O desenvolvimento dos LED's de alta potência e do LED azul, no início dos anos 1990 [8, 9], permitiu o desenvolvimento da luz branca de estado sólido (SSL). Com uma altíssima eficiência de conversão eletro-óptica ganhou rapidamente os mercados, substituindo gradativamente as lâmpadas incandescentes e fluorescentes. Apresentando uma maior durabilidade e baixo aquecimento foi logo incorporado aos dispositivos de imagem eletrônicos. Os criadores do LED azul foram agraciados com o Prêmio Nobel de Física em 2014 [10, 11].

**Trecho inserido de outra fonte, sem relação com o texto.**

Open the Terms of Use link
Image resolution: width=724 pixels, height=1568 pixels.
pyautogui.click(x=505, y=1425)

A luz branca emitida pelo Sol pode servir de base para compreender que, de fato, quando vemos o branco, estamos estimulando igualmente os cones sensíveis às luzes vermelha, verde e azul. Com a ajuda de um prisma, como observou Isaac Newton [12], podemos verificar que a cor branca do sol é na verdade a superposição de luzes (ondas eletromagnéticas) de várias cores de comprimentos de onda distintos. O mesmo pode ser percebido num fenômeno natural bem conhecido de todos nós, o arco-íris, ou quando a luz branca incide na superfície de um disco compacto (ou CD na sigla em inglês para Compact Disc) ou um DVD (sigla em inglês para Digital Versatile Disc).
A suposição de que a luz branca é uma cor pura, ou seja, de frequência eletromagnética bem definida, pode ser facilmente derrubada com a explicação do fenômeno que ocorre com o prisma ou o arco-íris. Desta forma, podemos fazer com que o estudante perceba que, na verdade, quando vemos a luz branca estamos diante de luzes coloridas que sensibilizam nossos receptores, os cones, de uma forma bem balanceada. Ao receber esse estímulo, o cérebro determina que estamos diante da cor branca [1].

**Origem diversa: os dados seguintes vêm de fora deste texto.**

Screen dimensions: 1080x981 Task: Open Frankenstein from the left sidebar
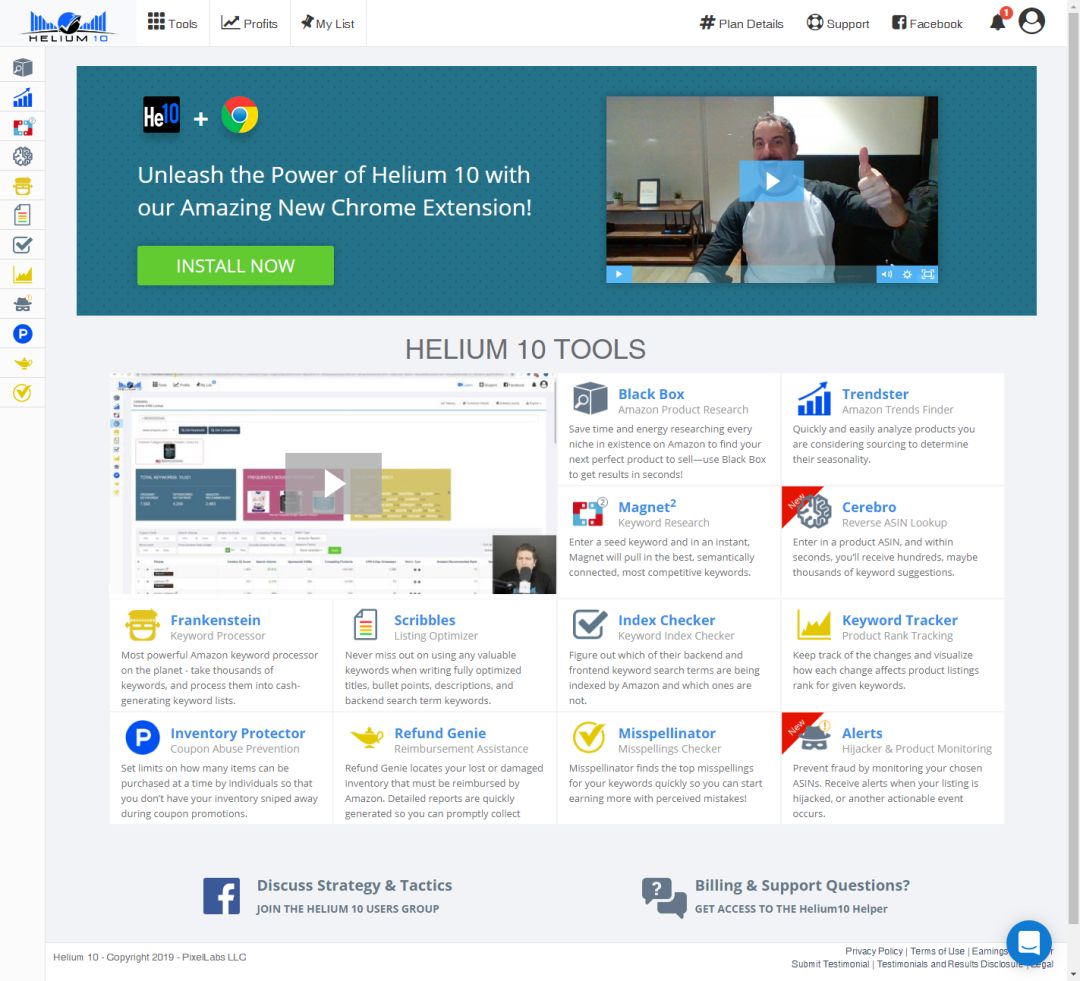[22, 186]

Com base nesse princípio, o experimento desenvolvido permite a composição de diversas cores, inclusive o branco, a partir de três cores básicas contidas no LED RGB, através do manuseio de potenciômetros. Além disso, ao produzir uma determinada cor o estudante pode decompô-la, como ocorre com a luz do sol em um arco-íris, e observar sua estrutura usando um DVD para difratar a luz proveniente do LED RGB, observando sua composição espectral [13,14]. Ao variar cada potenciômetro individualmente, o estudante pode perceber que está alterando a tonalidade daquela luz. A alteração da cor do LED RGB [15] pode ser acompanhada pela redução gradativa da intensidade da componente básica da luz dispersa pelo DVD.

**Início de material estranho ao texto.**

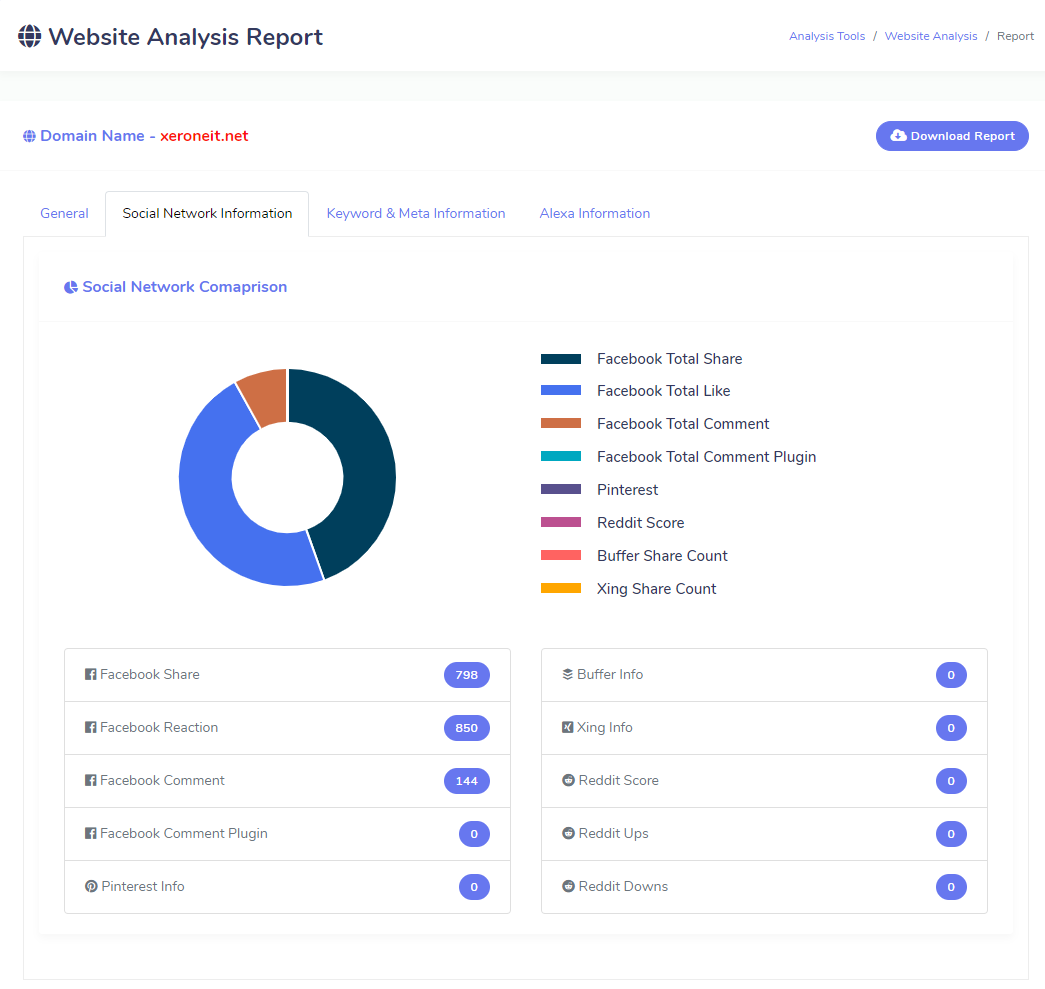Click the globe icon beside Website Analysis Report
This screenshot has height=989, width=1045.
(x=30, y=37)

A Figura 1 mostra a composição de cores pela síntese aditiva de algumas combinações simples. Ela pode ser utilizada em sala de aula, mostrando ao estudante de que forma podemos compor diversas outras cores através das luzes vermelha, verde e azul. O estudante poderá observar, ainda na figura 1, que na fronteira entre o azul e o verde há uma cor azul esverdeado, entre o azul e o vermelho há o rosa arroxeado e no encontro das cores verde e vermelha, o amarelo.
2. Arranjo Experimental
O aparato proposto pode ser montado com a participação de algum estudante mais motivado, ou com um interesse particular em eletrônica. Os componentes utilizados são descritos na Tabela 1.
A montagem da caixa pode ser feita com sobras de madeira, eucatex, acrílico, compensado ou até mesmo um papelão bem resistente. As dimensões utilizadas na caixa foram, aproximadamente, 11,5 cm x 15,0 cm x 4,5 cm, como pode ser visto na Figura 2a. Na Figura 2b, temos a caixa aberta para a visualização do seu interior, com todas as conexões estabelecidas. Os potenciômetros que podem ser vistos nas Figuras 2a são os potenciômetros deslizante (P1,P2,P3), enquanto que na Figura 2b são os potenciômetros de ajuste fino (P4 e P5). Após o ajuste, esses últimos são acondicionados no interior da caixa para que não tenham seus valores alterados por descuido.
(a) Vista superior da montagem com o LED RGB produzindo a cor branca e os demais com brilho atenuado. Os três potenciômetros estão deslocados em direção ao LED RGB. (b) Vista interna onde podem ser observados os potenciômetros de ajuste fino e as pilhas de alimentação.
O LED RGB é composto de três LED's encapsulados em um mesmo invólucro e com o terminal anodo como comum, ou seja, esse LED corresponde a três LED's e pode ser visto na figura 2b, entre as duas chaves (Ch1 e Ch2). Na outra extremidade são colocados os outros três LED's, na sequência (R,G,B). Temos então 3 pares de LED's nas cores vermelha, verde e azul.
O esquema do circuito eletrônico é apresentado na Figura 3. Os pares de LED's de mesma cor são alimentados por fontes individuais (3V) conectadas através do ponto central do respectivo potenciômetro (P1,P2 ou P3). Ao se alterar a posição de um dos potenciômetros modificamos as resistências que alimentam os circuitos de cada um dos LED's do determinado par. Dessa forma, ao se alterar a posição de um potenciômetro a intensidade do brilho é comutada entre os LED's da mesma cor.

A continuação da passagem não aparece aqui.